The emission from the tissue provides information on its chemical composition. “This information, for example, tells whether plaque is dangerously inflamed, consisting of foam cells rich in lipids, or if it's less dangerous due to a collagen-rich composition,” says researcher Laura Marcu. “For brain surgery, it lets surgeons determine the boundaries of aggressive brain tumors in real-time during surgery,” she says. This sensitive optical system eliminates the need for many biopsies and makes it easier to distinguish between similar types of tissue.
Digital slides in high rez and fast
Digital microscopy is changing medical analysis and diagnosis. For example, rather than having physicians peer into microscopes to examine specimens, a computer guides the vision system as it collects images and puts them on-screen. Digital images can also be put online for colleagues across town or across the country. Aperio Technologies Inc., San Diego, (aperio.com) is one firm developing scanners and software for microscope slide imaging. Their ScanScope, for example, uses a line-scanning method that creates digital images of entire microscope slides at giga-pixel resolutions in minutes, as little as 5% of the time of other methods, but with superior image quality and half the cost, according to the company.
Line scanning captures adjacent image stripes in a constant-velocity scan to ensure that image stripes align without introducing image artifacts. In addition, rapid and ultra-precise focusing reveals the topology of tissue samples while they are moving.
The primary obstacle to streamlining the inspection and management of pathology slides has been the lack of a practical solution for digitizing entire glass microscope slides at diagnostic resolution. Digitizing an entire microscope slide at high resolution is a formidable technical challenge partly because the resolution of a digital slide must be comparable to that available through an optical microscope. Scanning at 50,000 ppi (0.5 µm per pixel) generates a 2.7-Gbyte file for a typical 15 × 15-mm area (30,000 × 30,000 pixels). Software compresses this image into a more manageable 100-Mbyte file. The method eliminates the frequent optical aberrations along the scanning axis.

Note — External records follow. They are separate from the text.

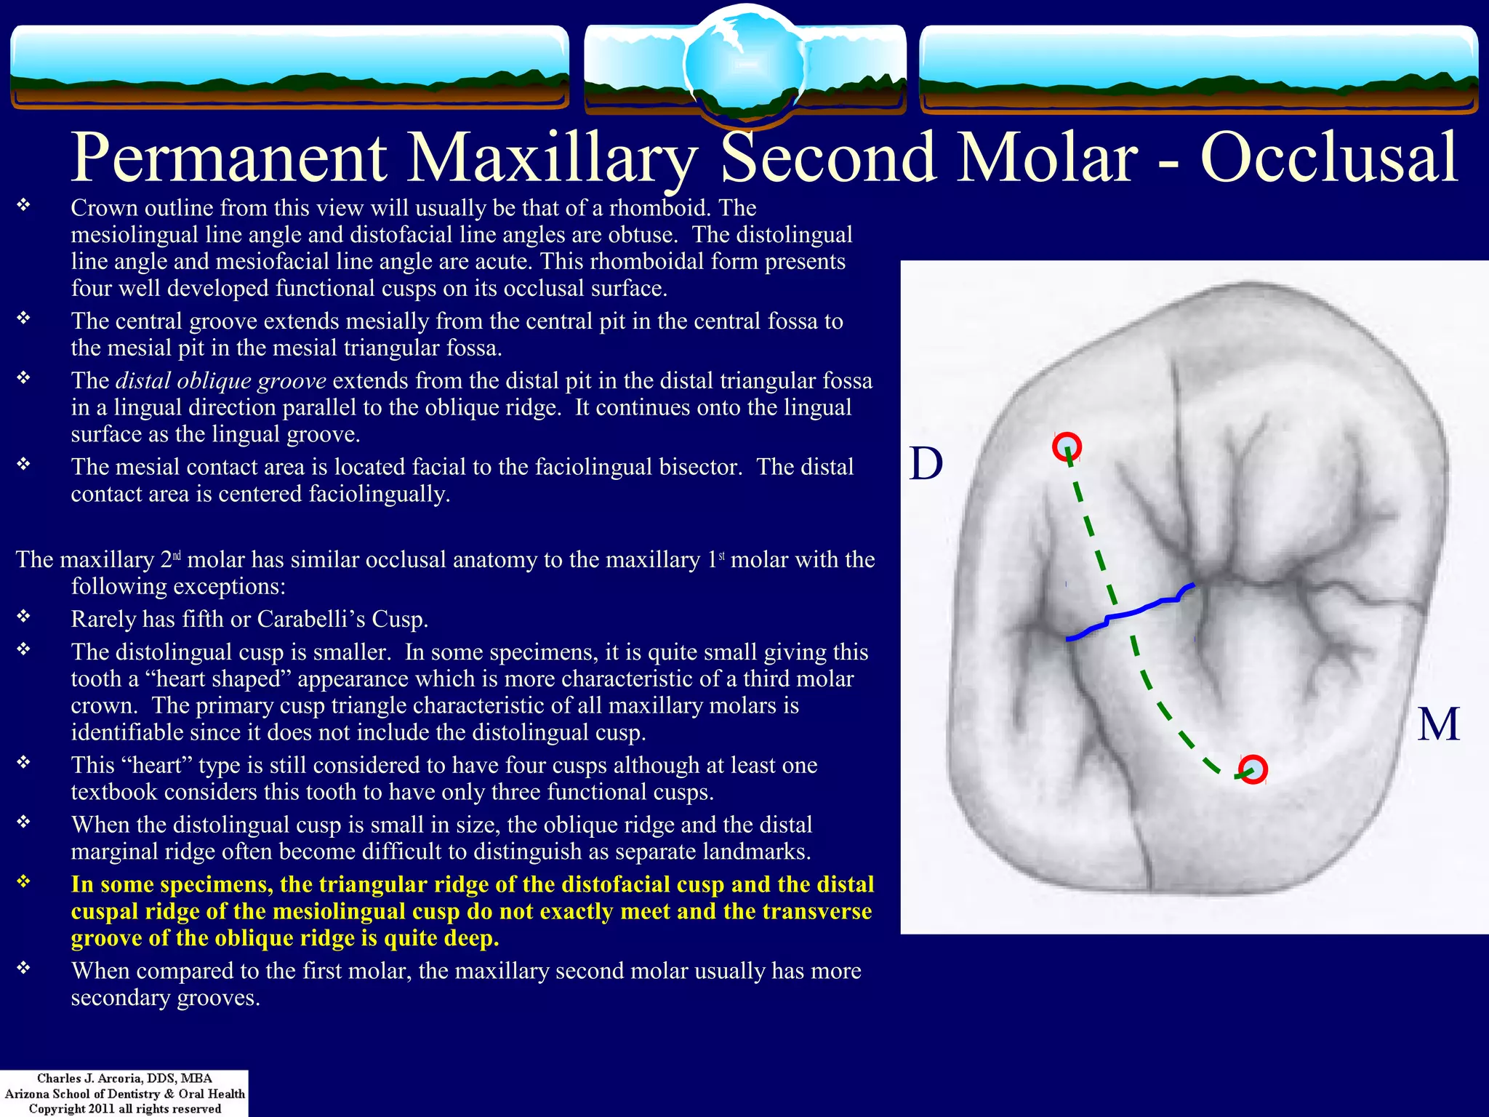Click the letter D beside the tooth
926,463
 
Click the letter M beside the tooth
1438,724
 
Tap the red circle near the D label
1067,446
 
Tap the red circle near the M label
1253,769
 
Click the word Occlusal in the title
1328,157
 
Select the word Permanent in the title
229,157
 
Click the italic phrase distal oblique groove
220,381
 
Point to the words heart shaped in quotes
214,678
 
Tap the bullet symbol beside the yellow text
24,882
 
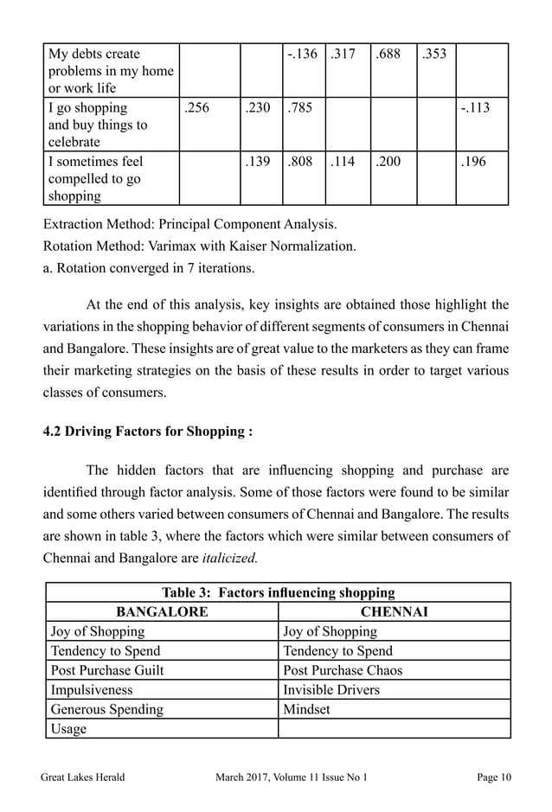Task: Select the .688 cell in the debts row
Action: (x=388, y=54)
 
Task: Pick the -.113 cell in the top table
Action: (x=474, y=108)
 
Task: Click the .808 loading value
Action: (x=300, y=162)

An auto-focus function requires rapid move-and-settle, along with built in holding and braking, a feature in ceramic servo motors. The slide scanner commands the ceramic servo motors on the z-axis to make many small, high speed moves to precisely follow the contour of a tissue.
Traditional image tiling scanners cannot follow the contour of the tissue as accurately as a line-scanning system because focusing is limited to one focal position per image tile.
Additionally, the a servo motor provides smooth constant velocity at slow speed. The 3-axis motion platform consists of an X-Y stage for step and scan, using precision crossed-roller bearings, linear encoder position feedback and direct-drive ceramic servo motors from Nanomotion Inc., Ronkonkoma, NY, (nanomotion.com).